Survivor (First to Fight #2)(27)
With her safely tucked in the bathroom and out of my reach, I check on the boys and clean up the mess in the kitchen. As I put away the dishes and wipe down the tables and countertops, I force myself away from thoughts of Sofie naked and wet just a few feet away. The boys are amusing themselves with a movie in the living room, for f*ck’s sake.
The bathroom door opens with a click and I straighten, my gut tightening. Steam billows out and her head peeks through the crack in the door. Water drips down her tanned skin and splatters on the floor at her bare feet.
“Jack,” she says with her brows raised. Shit, had I missed something?
I toss the dirty washcloth I was using to wipe down the sticky counters and the sink. Turning, I say to a spot about two feet above her head, “Yeah?”
“I said could you grab me some clothes. I forgot to get some.”
“Yeah, sure.” Fuck my life. The last thing I want to be doing is touching her bras and panties and thinking of her wearing them.
“Thanks. They’re just in the office in my suitcase. I haven’t got around to unpacking yet.”
“Right,” I mutter and book it as far away from her as I can get.
It’s only been a couple of days, and already the house is starting to feel like hers, smell like hers. I groan, instantly regretting my decision to help her fix up the place. Her suitcase is splayed open on the desk and I rifle through it, randomly grabbing the first things my fingers come in contact with.
The door to the bathroom is still propped open so I slip through, setting the clothes on the sink. Her body is a striking silhouette on the other side of the shower curtain, but even with the barrier between us, I can see she’s grown into her generous curves.
“Will these work?” I ask when I manage to get my voice back.
She glances out the curtain offering me a tantalizing view of her shoulder. Her laugh breaks me from my fantasies about exactly what I would do to her there. “You forgot a shirt, genius,” she says.
I groan. “Fine. Your plate is ready when you get out. Do you need anything else?”
“No, thanks. You really didn’t have to do all this,” she says from the other side of the curtain.
“I know. Consider this a favor owed if it makes you feel any better.” With any luck, I can get the repairs on this place knocked out, the gym squared away, and then get the hell out of dodge, where the most tempting thing will be which MRE to eat for dinner.
“Not that I asked you to help, but fine,” she says. “I can owe you one.”
“We’re on a fast track to becoming besties. I can feel it,” I tell her to dispel the growing tension.
She chuckles and I have to turn away from the sight of her breasts outlined in the light coming through the window. I can barely hear her response over the blood rushing from my brain straight to my dick. “Well, you’ve held my hair while I puked and played with my underwear. I’d say you’re closer than Livvie and me at this point.”

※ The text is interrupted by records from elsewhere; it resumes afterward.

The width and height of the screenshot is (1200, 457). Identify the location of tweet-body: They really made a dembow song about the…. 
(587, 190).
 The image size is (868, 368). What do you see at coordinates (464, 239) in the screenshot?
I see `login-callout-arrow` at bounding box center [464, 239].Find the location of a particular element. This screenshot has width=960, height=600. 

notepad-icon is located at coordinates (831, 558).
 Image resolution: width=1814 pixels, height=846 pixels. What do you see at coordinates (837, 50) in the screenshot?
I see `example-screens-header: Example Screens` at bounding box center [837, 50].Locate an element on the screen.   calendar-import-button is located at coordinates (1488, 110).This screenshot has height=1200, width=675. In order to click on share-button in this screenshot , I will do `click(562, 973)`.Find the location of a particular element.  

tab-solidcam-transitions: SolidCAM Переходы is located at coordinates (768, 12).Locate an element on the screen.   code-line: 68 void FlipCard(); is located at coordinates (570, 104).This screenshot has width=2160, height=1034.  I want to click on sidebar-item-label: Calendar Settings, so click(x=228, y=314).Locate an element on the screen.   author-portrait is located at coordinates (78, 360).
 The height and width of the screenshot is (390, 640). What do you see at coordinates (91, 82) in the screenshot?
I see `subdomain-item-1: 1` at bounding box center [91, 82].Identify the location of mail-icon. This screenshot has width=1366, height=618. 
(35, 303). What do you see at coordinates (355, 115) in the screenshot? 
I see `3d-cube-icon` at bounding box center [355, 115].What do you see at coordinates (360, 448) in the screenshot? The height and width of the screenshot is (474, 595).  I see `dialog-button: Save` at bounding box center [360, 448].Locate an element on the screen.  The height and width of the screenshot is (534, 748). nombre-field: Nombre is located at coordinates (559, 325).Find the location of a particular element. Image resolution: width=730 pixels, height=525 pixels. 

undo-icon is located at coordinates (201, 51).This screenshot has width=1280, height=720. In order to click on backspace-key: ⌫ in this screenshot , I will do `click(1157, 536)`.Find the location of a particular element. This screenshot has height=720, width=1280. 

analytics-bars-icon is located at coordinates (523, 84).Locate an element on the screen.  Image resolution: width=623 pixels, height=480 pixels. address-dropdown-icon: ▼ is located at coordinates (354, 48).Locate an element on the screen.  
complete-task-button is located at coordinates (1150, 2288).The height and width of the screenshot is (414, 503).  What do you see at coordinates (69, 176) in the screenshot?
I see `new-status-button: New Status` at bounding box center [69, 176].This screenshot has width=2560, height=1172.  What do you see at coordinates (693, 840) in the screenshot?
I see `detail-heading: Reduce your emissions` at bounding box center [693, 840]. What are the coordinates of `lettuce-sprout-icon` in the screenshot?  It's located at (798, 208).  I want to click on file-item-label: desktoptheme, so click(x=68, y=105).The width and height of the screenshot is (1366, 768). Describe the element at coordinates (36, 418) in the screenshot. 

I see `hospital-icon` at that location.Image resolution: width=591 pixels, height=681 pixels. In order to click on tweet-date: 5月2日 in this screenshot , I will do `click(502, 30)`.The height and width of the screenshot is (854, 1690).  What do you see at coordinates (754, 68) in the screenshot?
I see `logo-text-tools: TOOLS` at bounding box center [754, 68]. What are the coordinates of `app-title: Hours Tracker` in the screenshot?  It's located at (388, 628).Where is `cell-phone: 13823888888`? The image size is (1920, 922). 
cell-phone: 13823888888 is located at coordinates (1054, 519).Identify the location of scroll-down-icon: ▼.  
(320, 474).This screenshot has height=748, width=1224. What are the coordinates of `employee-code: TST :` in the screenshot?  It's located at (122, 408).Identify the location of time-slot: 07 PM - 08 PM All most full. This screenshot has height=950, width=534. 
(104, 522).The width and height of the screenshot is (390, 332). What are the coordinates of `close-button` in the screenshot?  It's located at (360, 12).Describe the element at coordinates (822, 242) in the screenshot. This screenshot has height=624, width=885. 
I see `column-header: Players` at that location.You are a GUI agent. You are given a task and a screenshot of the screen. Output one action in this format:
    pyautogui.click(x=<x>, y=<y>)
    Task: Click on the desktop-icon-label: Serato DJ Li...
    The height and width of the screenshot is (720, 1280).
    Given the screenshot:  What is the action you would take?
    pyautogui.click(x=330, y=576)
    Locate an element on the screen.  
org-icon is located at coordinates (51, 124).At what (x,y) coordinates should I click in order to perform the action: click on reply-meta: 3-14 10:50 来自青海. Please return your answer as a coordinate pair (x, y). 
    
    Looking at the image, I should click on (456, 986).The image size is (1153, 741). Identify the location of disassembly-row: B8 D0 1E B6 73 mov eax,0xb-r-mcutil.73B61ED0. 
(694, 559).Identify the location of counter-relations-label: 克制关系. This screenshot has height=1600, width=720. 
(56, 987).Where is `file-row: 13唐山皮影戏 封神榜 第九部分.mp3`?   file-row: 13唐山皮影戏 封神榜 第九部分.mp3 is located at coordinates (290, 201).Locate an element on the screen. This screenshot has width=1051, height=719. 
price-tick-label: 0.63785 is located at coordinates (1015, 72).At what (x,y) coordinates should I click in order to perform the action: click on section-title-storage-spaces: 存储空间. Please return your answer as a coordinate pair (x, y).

“I don’t know how to process Livvie and your underwear in the same sentence, so I’m going to ignore all of that and go grab your shirt. Then Doctor Jack says it’s time for breakfast.”
“Yes, doctor.”
I stop myself short of the office and press a forearm into the wooden doorframe. Resting my head on my arm, I exhale one long, slow breath. I thought she was dangerous when she was younger, but Sofie all grown up is lethal.
The water stops behind me, so I straighten and hunt for a shirt from her suitcase. It’s one of those deals where the top part of the suitcase has a clip that unhooks and hinges down for another layer of storage. I undo the clip and shirts tumble out onto the table. I flip through them, guiltily enjoying the scent of her perfume when my finger slices along the fine edge of a piece of paper.
Cursing, I pull it out from between two T-shirts to set it aside and find a letter addressed to Sofie. From Damian.
What the f*ck?
I read it before I even make the conscious decision to do so. I should feel bad about it, but when I process its contents, I move passed guilt and straight into pissed off. In it he writes about their amazing night together. How he can’t wait to see her again now that she’s back in town. I have to read it two more times before I can fully process the words.
Wet feet slap against the wooden floor followed shortly by a soft inhalation. I turn, the world shifting on its axis, to find Sofie wide-eyed and dressed only in a towel. Thrown back ten years, unable to make my thoughts align, unable to catch my breath, unable to think, I growl, “Sofie, what the f*ck is this?”
She blinks a few times, otherwise unresponsive to the letter I thrust in her direction. Glancing down at the piece of paper, she knots one hand in the towel at her chest and takes it in her hand. Her eyes flick across the words and then back at me. “It’s a letter,” she says calmly, striding passed me.
My throat constricts with ten years of angry arguments. “Care to explain it?” I say after I collect myself.
She jerks a thin robe from her suitcase with quick, efficient movements and wraps it around her, ditching the towel and cinching the robe up at her waist. “I don’t think it’s any of your business anymore, Jack.”
My vision flashes red. “Don’t f*cking play games with me.”
Coolly, she wraps a towel around her damp hair and curls it on the top of her head. “None of this is a game to me.”